A exemplary use case based on the German Medical Informatics Initiative (MII), where TORCH is used to extract data from hospital FHIR servers for a centralized analysis based on the Clinical Resource Transfer Definition Language (CRTDL) is shown below:
Features
TORCH provides a range of features to support standardized and consent-aware data extraction:
- Required Fields Validation: Ensures that mandatory fields defined in the CRTDL are present in the extracted resources.
- Consent Handling: Applies consent rules as defined in the CRTDL to guarantee compliance during data extraction.
- Reference Resolution: Resolves references between resources while maintaining referential integrity under data extraction conditions.
- Slicing and Extensions: Supports slicing and FHIR extensions to handle institution-specific resource structures.
- Profile Adherence: Only keeps elements from extracted resources against specified FHIR profiles (see Redaction).
- FHIR Bulk Data Access: Implements the FHIR Bulk Data Access specification for efficient large-scale data extraction.
- FHIR-to-FHIR Transfer: Create extracted data in a FHIR-compliant format ready for import into another FHIR server or further FHIR based processing, ensuring maximum interoperability.
Limitations
- Value Sets Binding Slices: Since TORCH does not have its own terminology service, it does not support slicing by value set bindings.
- FHIR Version Support: TORCH currently supports only FHIR R4. Other versions (e.g., DSTU2, R5) are not supported.
- Custom Resources: TORCH does not support extraction or processing of custom FHIR resources types (beyond the standard specification).

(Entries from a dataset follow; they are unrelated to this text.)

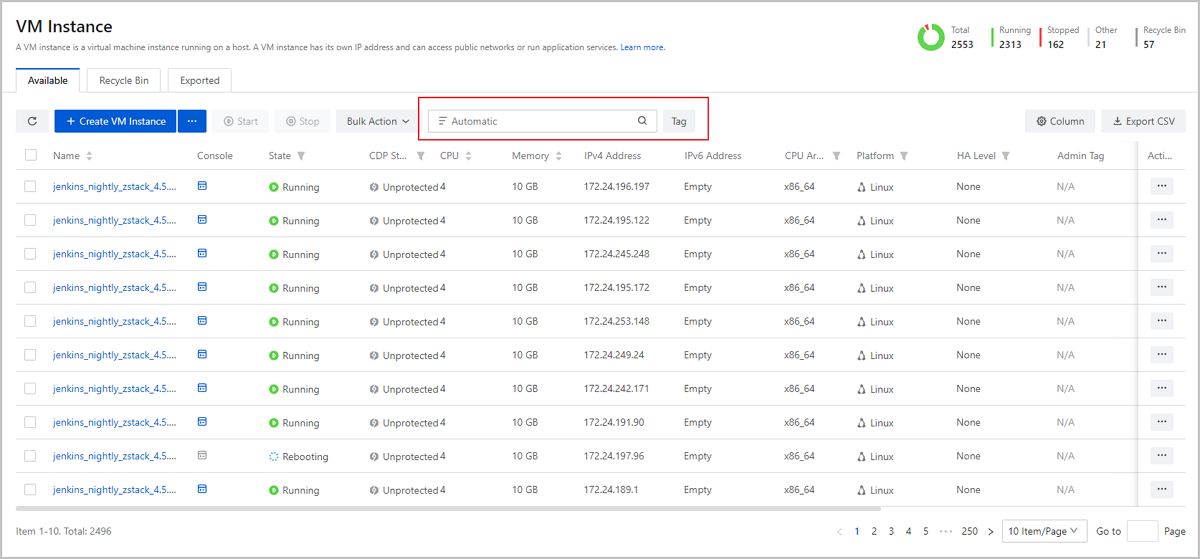Viewport: 1200px width, 559px height.
Task: Select checkbox for the Rebooting VM row
Action: 31,456
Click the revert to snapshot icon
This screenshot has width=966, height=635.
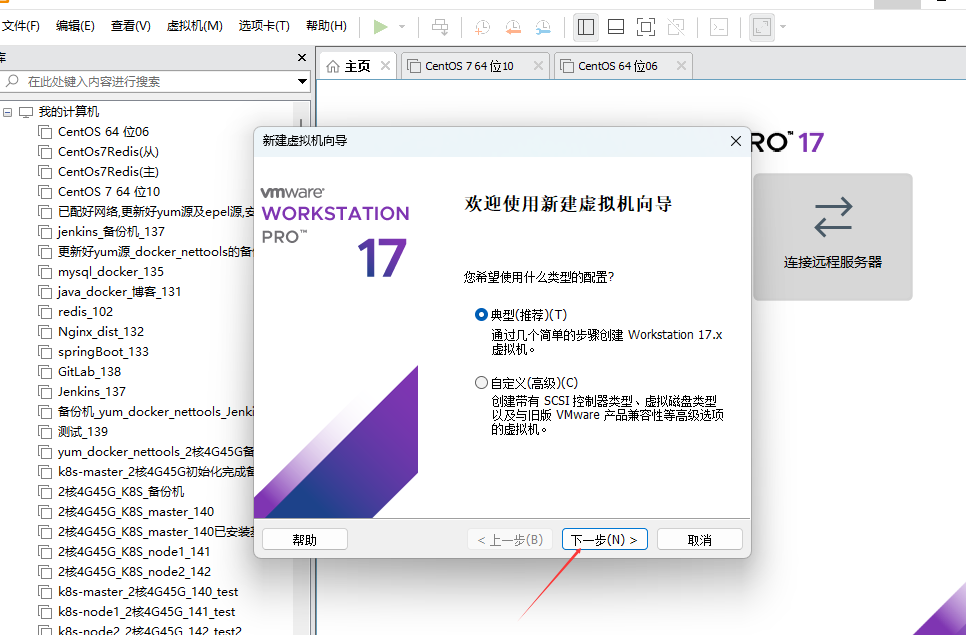click(513, 27)
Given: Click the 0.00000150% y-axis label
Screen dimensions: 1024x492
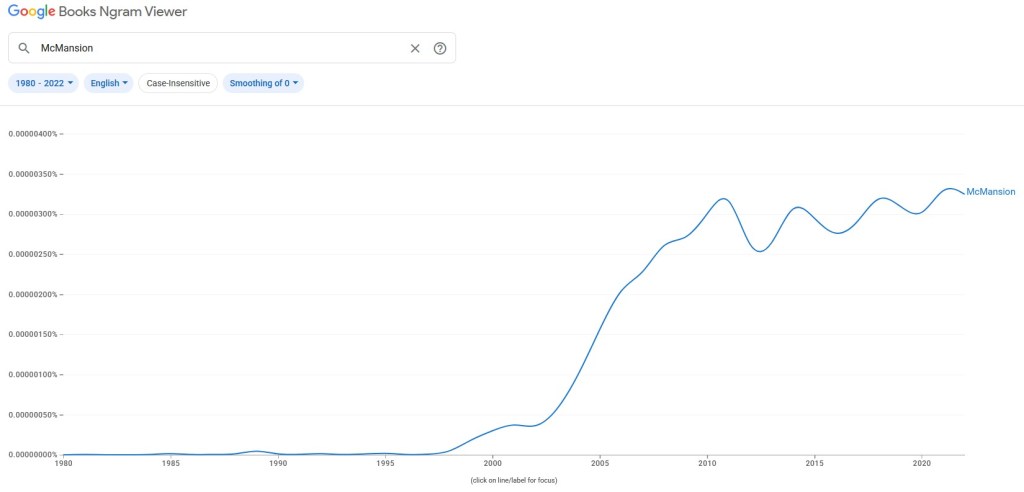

- On the fly profile support: TORCH only supports a set FHIR of profiles given at program startup via config (see Configuration).
- Nested Resources: TORCH does not handle deeply nested resources; they are currently treated as a single field rather than fully resolved structures.
- Performance Constraints: Large-scale extraction is bound by the FHIR Bulk Data Access specification and server capabilities; performance may vary depending on server implementation.
- Consent Complexity: Consent handling is limited to rule-based approaches defined in the CRTDL. Complex or non-standard consent models may require customization.
- Interoperability: TORCH ensures FHIR compliance but does not guarantee interoperability with all vendor-specific FHIR implementations.
License
TORCH is licensed under the Apache License, Version 2.0. See the LICENSE file for details.